Herald Journal, March 10, 2003
You don't have to be Polish to enjoy these horseshoes
By Julie Yurek
Area residents are finding fun in the form of beanbags; they're tossing them, throwing them, even alleyooping a few. What exactly are they doing?
They're playing a common backyard game usually played in the summer called "Polish horseshoes."
Does one have to be Polish to play? No, but it may give those that are an edge.
This is the third year the Blue Note of Winsted is hosting a league Thursday evenings.
The game consists of two slanted platforms about 20 feet across from each other with a six inch hole in the middle for the beanbags to fall through, which is the object of the game.
Players throw beanbags as they would horseshoes. The object is to get the beanbags either through the hole or at least on the platform. Getting a bag in the hole is three points, and getting one on the platform is one point.
The leagues' scoring is a little different than traditional Polish horseshoes to even out playing time, said Jeff Campbell, co-owner of the Blue Note. In the traditional scoring, a set could last only 15 minutes or as long as one hour.

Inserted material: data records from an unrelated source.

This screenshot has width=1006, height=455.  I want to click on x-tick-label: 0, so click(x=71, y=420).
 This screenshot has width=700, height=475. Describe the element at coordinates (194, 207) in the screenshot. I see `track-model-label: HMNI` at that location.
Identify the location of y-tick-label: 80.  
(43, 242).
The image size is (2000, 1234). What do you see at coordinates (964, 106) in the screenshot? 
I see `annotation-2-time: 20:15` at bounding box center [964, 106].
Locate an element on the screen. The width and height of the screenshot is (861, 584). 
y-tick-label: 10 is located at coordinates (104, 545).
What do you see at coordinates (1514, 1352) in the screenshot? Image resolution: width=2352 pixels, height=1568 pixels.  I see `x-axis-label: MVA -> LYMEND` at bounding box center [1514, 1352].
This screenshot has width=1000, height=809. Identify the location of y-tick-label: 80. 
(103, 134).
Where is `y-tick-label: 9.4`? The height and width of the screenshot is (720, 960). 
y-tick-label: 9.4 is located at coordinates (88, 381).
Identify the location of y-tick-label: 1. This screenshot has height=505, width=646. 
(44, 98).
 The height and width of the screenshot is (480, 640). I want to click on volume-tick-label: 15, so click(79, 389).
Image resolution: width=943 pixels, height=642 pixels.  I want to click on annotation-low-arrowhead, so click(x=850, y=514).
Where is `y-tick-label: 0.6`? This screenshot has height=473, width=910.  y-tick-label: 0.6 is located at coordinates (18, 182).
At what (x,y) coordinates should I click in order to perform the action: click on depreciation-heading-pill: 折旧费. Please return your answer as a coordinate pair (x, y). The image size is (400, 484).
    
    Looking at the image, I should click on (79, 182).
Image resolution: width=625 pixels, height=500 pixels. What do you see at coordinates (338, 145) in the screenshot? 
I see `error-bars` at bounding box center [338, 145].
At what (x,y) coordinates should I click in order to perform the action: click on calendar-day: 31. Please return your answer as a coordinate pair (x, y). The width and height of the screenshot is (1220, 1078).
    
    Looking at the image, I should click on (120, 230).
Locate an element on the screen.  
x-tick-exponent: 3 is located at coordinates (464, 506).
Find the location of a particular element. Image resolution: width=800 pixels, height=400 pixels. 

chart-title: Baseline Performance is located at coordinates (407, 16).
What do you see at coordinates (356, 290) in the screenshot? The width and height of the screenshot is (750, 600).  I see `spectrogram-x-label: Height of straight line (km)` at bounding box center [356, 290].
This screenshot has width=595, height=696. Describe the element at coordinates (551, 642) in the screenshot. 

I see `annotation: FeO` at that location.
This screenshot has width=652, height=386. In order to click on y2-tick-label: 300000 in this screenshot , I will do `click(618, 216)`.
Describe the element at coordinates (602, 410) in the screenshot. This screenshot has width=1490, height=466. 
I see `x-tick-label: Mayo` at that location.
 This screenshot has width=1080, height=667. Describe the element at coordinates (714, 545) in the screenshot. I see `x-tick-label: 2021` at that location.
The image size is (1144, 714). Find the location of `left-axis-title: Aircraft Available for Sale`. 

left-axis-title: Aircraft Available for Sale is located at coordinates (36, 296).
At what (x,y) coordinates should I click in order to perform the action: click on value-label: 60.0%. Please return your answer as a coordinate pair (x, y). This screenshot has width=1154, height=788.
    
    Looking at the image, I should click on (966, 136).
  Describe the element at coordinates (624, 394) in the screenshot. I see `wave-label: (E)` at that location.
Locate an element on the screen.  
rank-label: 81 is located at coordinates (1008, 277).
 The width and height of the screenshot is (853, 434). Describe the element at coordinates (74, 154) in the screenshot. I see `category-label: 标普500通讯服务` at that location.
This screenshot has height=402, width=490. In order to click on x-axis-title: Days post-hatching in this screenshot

Instead, the league scores according to traditional horseshoes, Campbell said. Campbell also manages the Winsted horseshoe league in the summer.
The first year of the league, Campbell borrowed the platforms from people he knew. Last year he bought platforms from Miller Distributing, and the company paid for half the cost, he said.
With the new equipment, there is uniformity in shape and size, he said.
The majority of the participants are couples, Campbell said.
"There are a couple of teams with all guys, but their girlfriends come too," he said.
This year there are seven teams in the league, but he's had up to eight teams, he said.
"More teams are always welcome," he said. "If anyone is interested in joining, call." The telephone number at the Blue Note is (320) 485-9698.
If there were more than 12 teams, the league could be split into two different nights, or two shifts, an early and late, on the same night, Campbell said.
Besides socializing, the time element is a reason many people play.
Some of the players left the dart and pool league scene to play in the Polish horseshoe league, he said. For them, it is a shorter time commitment each week, he said.
"It only takes about one and a half hours a week," Campbell said.
The league starts in January after the holidays and continues until mid-April, Campbell said.
At the end of the season, a party with food and beer is organized for players to get together one last time and watch the top two teams compete in the championship round.
Last year was the first time Campbell had a year-end party, and he thought everyone had a good time.
"It was a little different for the two teams competing because they had everyone watching them, and they weren't used to that," he said.
Another new element that Campbell is adding this year is a one-day Polish horseshoe tournament open to the public, scheduled for Saturday, April 12 at noon.